# Vacuum energy density after spontaneous symmetry breaking

• A
• Geonaut
In summary, the conversation discusses the Lagrangian and scalar field in an interacting theory, and the calculation of vacuum energy density using Noether's theorem. The issue of divergent vacuum energy density and its relation to gravity is brought up, and the solution of using a constant counter term in the Lagrangian to renormalize the divergent term is mentioned. The potential problem of fine tuning in this approach is also mentioned.

#### Geonaut

TL;DR Summary
My question is in regards to a calculation for the vacuum energy density for an interacting theory that's described in the post. I found what appears to be my first encounter with a divergent term that I haven't considered before.

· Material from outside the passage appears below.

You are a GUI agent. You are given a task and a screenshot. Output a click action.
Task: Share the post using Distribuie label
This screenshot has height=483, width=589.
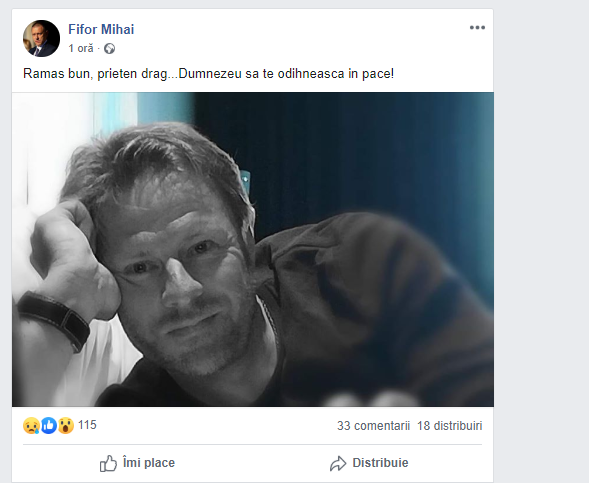point(380,463)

$$\begin{split} \mathcal{L} = & \frac{1}{2}(\partial_\mu \phi)^2 + \frac{1}{2}\mu^2 \phi^2 - \frac{1}{4}\lambda^2 \phi^4\\ \end{split}$$

and give the scalar field a VEV so that we can define the field ##\eta##, where

$$\eta = \phi \pm \frac{\mu}{\lambda}$$

then we have:

$$\begin{split} \mathcal{L} = & \frac{1}{2}(\partial_\mu \eta)^2 \pm \frac{\mu^3}{\lambda}\eta \mp \frac{\mu^3}{\lambda}\eta + \frac{1}{2}\mu^2\eta^2 - \frac{3}{2}\mu^2\eta^2\\ & \mp \mu \lambda \eta^3 - \frac{1}{4} \lambda^2 \eta^4 + \frac{1}{2}\frac{\mu^4}{\lambda^2} - \frac{1}{4}\frac{\mu^4}{\lambda^2} \\ = & \frac{1}{2}(\partial_\mu \eta)^2 - \mu^2\eta^2 \mp \mu \lambda \eta^3 - \frac{1}{4} \lambda^2 \eta^4 +\frac{1}{4}\frac{\mu^4}{\lambda^2}. \end{split}$$

Using Noether's theorem I find

$$\begin{split} H = & \frac{1}{2}(\partial_0 \eta)^2 + \frac{1}{2}(\bigtriangledown\eta)^2 + \mu^2\eta^2 \pm \mu \lambda \eta^3 + \frac{1}{4} \lambda^2 \eta^4 -\frac{1}{4}\frac{\mu^4}{\lambda^2}. \end{split}$$

So to find the vacuum energy density I calculate ## <\Omega| H |\Omega>##, where ##|\Omega>## is the ground state in this interacting theory, but I noticed something that I haven't considered before, namely, the term

<\Omega|\frac{1}{4} \lambda^2 \eta^4 |\Omega>= \frac{1}{4} \lambda^2 \frac{(4\pi)^2}{(2\pi)^6}\int_0^\infty dp \frac{p^2}{2 \sqrt{p^2 + m^2}} \int_0^\infty dq \frac{q^2}{2 \sqrt{q^2 + m^2}}.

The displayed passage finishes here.